- Aim of the exercise: Using the records below, filter for lines that contain the string "Spot" and copy them out.

━━━ Given entries ━━━

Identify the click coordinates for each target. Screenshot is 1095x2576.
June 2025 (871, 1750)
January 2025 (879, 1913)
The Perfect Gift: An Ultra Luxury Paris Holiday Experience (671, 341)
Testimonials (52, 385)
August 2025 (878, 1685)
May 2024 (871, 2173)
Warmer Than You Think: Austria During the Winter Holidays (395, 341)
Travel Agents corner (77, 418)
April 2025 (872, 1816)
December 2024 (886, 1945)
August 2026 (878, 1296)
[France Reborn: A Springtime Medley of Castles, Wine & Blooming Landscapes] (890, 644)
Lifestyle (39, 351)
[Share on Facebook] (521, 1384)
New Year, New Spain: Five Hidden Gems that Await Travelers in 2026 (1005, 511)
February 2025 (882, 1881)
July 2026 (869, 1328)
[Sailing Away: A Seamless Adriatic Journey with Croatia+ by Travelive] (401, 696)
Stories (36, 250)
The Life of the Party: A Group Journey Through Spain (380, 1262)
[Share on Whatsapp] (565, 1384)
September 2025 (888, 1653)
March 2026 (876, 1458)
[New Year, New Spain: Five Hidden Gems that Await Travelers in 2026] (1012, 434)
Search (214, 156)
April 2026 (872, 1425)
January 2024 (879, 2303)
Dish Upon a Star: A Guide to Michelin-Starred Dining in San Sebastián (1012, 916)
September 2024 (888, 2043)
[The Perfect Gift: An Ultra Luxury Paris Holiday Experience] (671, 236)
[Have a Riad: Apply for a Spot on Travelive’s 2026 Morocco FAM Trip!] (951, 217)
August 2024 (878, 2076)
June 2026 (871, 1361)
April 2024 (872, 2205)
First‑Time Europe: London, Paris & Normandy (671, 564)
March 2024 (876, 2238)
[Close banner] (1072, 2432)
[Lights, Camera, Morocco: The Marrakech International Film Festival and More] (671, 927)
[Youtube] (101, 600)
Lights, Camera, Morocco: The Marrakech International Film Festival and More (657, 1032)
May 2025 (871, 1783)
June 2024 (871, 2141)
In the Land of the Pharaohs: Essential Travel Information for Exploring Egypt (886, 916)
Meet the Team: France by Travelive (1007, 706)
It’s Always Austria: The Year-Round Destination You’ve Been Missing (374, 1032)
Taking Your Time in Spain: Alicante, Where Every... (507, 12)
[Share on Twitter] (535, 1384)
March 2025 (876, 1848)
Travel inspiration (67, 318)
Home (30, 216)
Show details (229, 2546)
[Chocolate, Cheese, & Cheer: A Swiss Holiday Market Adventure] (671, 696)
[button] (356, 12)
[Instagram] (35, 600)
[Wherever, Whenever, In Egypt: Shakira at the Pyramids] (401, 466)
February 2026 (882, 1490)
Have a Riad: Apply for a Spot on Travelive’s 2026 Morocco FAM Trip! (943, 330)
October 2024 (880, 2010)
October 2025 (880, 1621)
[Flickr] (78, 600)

━━━

- Written solution:
[Have a Riad: Apply for a Spot on Travelive’s 2026 Morocco FAM Trip!] (951, 217)
Have a Riad: Apply for a Spot on Travelive’s 2026 Morocco FAM Trip! (943, 330)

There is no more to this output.